Ванёк с надеждой посмотрел на воду и волна накатила в ответ. Он окунул ладони в прохладную воду и ребристые блики побежали по коже. Ванёк потёр руки, как бы умывая невидимую грязь, стекающие с пальцев капли зазолотились в солнечных лучах.
— Да, — сказал он наконец, — я могу и так, что тут, скажите на милость, сложного? Могу и так, пусть никто не видит, даже она. Может быть, я больно тебе сделал, что так тебя показывал — но ты прости глупого, я не со зла, ну ты же знаешь. Просто верил ведь всегда, что непременно найду такого друга, который увидит тебя, который будет сидеть вот тут рядом, слушать чаек и всё такое. А тут и чаек нет, они слишком живые, чтобы видеть тебя. Живое, мыслящее — тебя осквернит. Нет, не говори только, пожалуйста, что я тебя выдумал! Что ты только для меня, и тебя нет! Это… это я и так знаю, это мне любой скажет, да я и слушать не буду, мне эти мнения вообще неинтересны… Да будут во веки вечные благословенны шизофреники.

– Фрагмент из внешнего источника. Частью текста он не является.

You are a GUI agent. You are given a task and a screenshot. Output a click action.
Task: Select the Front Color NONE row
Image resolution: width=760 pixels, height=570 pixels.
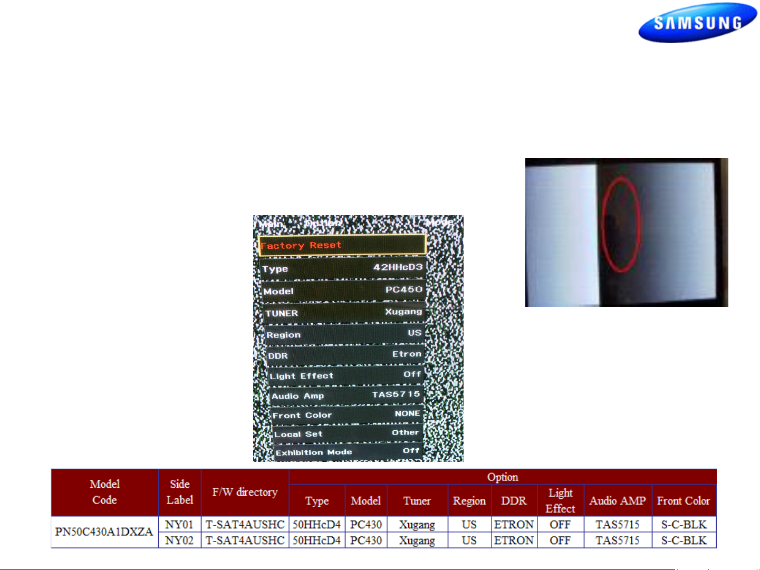click(x=347, y=414)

Солнце клонилось к закату.
— А если и не смогу, то значит, пусть не смогу никогда, нечего и пытаться. Ведь не из-за того мне, может быть, больно, что она не может увидеть, а из-за того, что я не могу увидеть, что там у неё такое, вроде тебя, только совсем-совсем неинтересное. Ссоры, ссоры, всё ни к чему, и что важнее — ни о чём по сути. Если не смогу, то уйду в свой маленький монастырь до конца дней своих дурацких, и больше никого не надо, хватит, пусть останется она у меня последняя.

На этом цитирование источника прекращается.